Interpretable Machine Learning for Proteomics‐Based Subtyping and Tumor Mutational Burden Prediction in Endometrial Cancer
ABSTRACT
Background
Endometrial carcinoma (EC) represents a significant clinical challenge due to its pronounced molecular heterogeneity, directly influencing prognosis and therapeutic responses. Accurate classification of molecular subtypes (CNV‐high, CNV‐low, MSI‐H, POLE) and precise tumor mutational burden (TMB) assessment is crucial for guiding personalized therapeutic interventions. Integrating proteomics data with advanced machine learning (ML) techniques offers a promising strategy for achieving precise, clinically actionable classification and biomarker discovery in EC.
Materials and Methods
Using proteomic data from 95 EC patients (83 endometrioid, 12 serous), sourced from the Clinical Proteomic Tumor Analysis Consortium (CPTAC), we developed an ML pipeline integrating proteomic feature selection (Lasso‐penalized logistic regression), classification modeling, and interpretability analysis.
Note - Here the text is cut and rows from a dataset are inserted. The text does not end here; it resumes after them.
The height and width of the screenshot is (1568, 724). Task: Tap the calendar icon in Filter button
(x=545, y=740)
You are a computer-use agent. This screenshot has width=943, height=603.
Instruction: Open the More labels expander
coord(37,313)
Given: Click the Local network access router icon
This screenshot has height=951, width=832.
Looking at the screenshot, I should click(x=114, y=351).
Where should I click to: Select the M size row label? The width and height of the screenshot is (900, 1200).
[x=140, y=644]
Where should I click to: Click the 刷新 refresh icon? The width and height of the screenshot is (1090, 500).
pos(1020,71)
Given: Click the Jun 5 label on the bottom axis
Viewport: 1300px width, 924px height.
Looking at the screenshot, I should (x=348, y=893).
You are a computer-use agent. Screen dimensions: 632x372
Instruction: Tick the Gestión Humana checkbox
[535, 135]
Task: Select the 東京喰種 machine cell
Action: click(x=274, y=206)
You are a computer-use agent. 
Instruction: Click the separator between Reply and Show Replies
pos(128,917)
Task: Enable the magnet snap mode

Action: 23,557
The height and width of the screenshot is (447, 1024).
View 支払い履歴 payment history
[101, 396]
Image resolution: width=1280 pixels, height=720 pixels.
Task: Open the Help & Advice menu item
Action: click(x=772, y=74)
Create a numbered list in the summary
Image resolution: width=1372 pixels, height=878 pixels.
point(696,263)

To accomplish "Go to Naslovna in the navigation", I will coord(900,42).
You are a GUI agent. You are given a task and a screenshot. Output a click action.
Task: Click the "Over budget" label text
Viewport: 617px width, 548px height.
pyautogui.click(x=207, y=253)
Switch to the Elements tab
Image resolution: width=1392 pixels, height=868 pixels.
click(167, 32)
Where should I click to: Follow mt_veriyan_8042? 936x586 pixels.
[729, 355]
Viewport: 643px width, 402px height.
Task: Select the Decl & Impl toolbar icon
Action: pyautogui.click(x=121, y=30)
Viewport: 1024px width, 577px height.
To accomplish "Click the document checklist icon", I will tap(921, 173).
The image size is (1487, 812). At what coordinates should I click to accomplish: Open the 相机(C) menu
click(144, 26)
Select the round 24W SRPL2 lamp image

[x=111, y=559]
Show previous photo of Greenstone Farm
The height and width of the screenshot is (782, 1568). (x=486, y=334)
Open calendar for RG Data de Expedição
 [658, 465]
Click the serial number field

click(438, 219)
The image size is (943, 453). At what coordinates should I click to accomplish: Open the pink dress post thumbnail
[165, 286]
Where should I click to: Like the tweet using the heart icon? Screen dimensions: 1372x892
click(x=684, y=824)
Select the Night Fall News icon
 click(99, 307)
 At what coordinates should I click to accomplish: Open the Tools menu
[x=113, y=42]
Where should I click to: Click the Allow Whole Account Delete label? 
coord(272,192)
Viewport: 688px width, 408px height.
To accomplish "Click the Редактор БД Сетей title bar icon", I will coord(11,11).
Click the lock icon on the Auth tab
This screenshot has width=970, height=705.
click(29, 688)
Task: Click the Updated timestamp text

The dataset was divided into training (70%) and test (30%) sets, with synthetic minority oversampling (SMOTE) applied to address the class imbalance. Logistic regression models were trained for molecular subtypes classification, and the TMB prediction model performance was evaluated using accuracy, AUC, precision, recall, and F1‐score. Model interpretability was enhanced using explainable AI (XAI) techniques: SHapley Additive exPlanations (SHAP) and Local Interpretable Model‐agnostic Explanations (LIME).
Results
Feature selection reduced the proteomic dataset from 11,000 to eight key proteins. The proteomics‐based ML model demonstrated robust predictive performance, accurately classifying EC molecular subtypes (accuracy: 82.8%; AUC: 0.990) and distinguishing high (≥10 mutations/Mb) versus low TMB (<10 mutations/Mb) cases (accuracy: 89.7%; AUC: 0.984). SHAP analysis highlighted clinically recognized biomarkers (MLH1, PMS2, STAT1) and identified novel protein candidates (MTHFD2, MAST4, RPL22L1, MX2, SEC16A). LIME analysis provided individualized prediction interpretations, clarifying each protein biomarker's influence on model decisions.
Conclusion
Our proteomics‐driven ML approach demonstrates high accuracy and interpretability in EC subtype classification and TMB prediction. By identifying validated and novel biomarkers, this strategy provides essential biological insights and a strong foundation for the future development of non‐invasive diagnostics, personalized treatments, and precision medicine in EC.